Effects of Oral Sodium Bicarbonate in Patients with CKD

2013 
Summary Background and objectives Metabolic acidosis contributes to muscle breakdown in patients with CKD, but whether its treatment improves functional outcomes is unknown. The choice of dose and tolerability of high doses remain unclear. In CKD patients with mild acidosis, this study evaluated the dose–response relationship of alkali with serum bicarbonate, its side effect profile, and its effect on muscle strength. Design, setting, participants, & measurements In this single-blinded pilot study from March of 2009 to August of 2010, 20 adults with estimated GFR 15–45 ml/min per 1.73 m 2 and serum bicarbonate 20–24 mEq/L were treated during successive 2-week periods with placebo followed by escalating oral NaHCO 3 doses (0.3, 0.6, and 1.0 mEq/kg per day). At each visit, handgrip strength and time required to complete 5 and 10 repetitions of a sit-to-stand test were measured. Results Each 0.1 mEq/kg per day increase in dose produced a 0.33 mEq/L (95% confidence interval=0.23–0.43 mEq/L) higher serum bicarbonate.

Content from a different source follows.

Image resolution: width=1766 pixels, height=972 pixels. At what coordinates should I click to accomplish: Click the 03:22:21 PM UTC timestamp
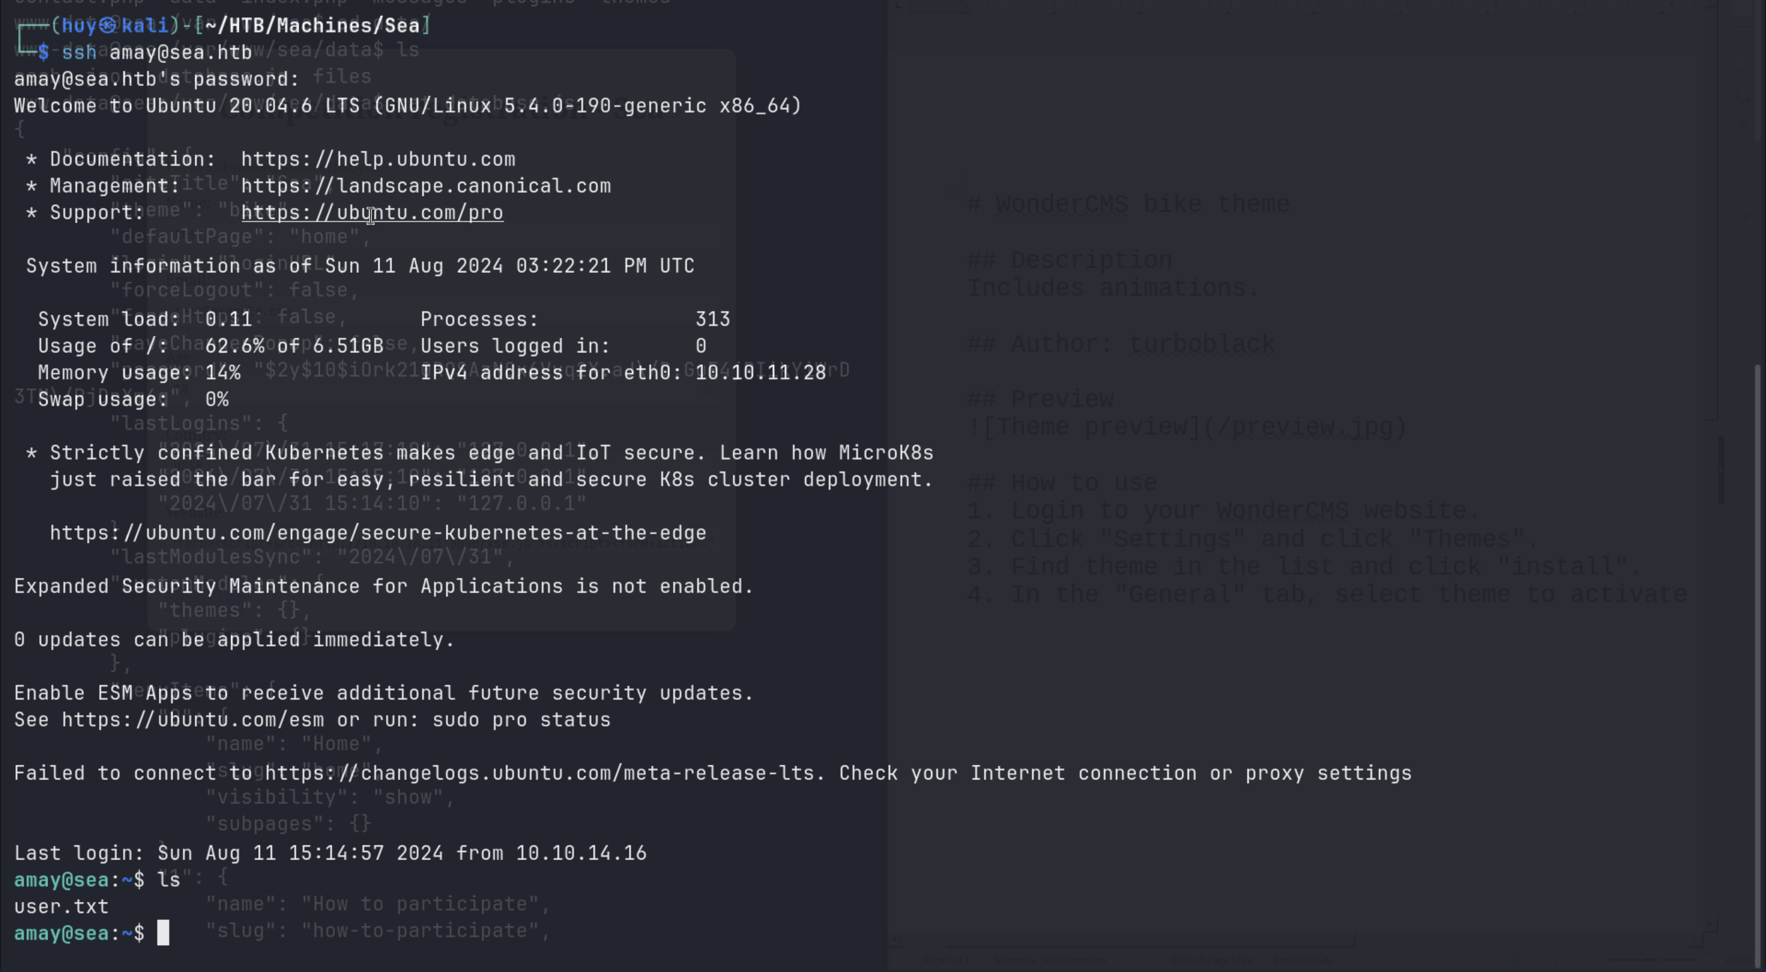605,265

Sit-to-stand time improved after 6 weeks of oral NaHCO 3 (23.8±1.4 versus 22.2±1.6 seconds for 10 repetitions, P =0.002), and urinary nitrogen excretion decreased (−0.70 g/g creatinine [95% confidence interval=−1.11 to −0.30] per 0.1 mEq/kg per day higher dose). No statistically significant change was seen in handgrip strength (29.5±9.6 versus 28.4±9.4 kg, P =0.12). Higher NaHCO 3 doses were not associated with increased BP or greater edema. Conclusions NaHCO 3 supplementation produces a dose-dependent increase in serum bicarbonate and improves lower extremity muscle strength after a short-term intervention in CKD patients with mild acidosis. Long-term studies are needed to determine if this finding translates into improved functional status.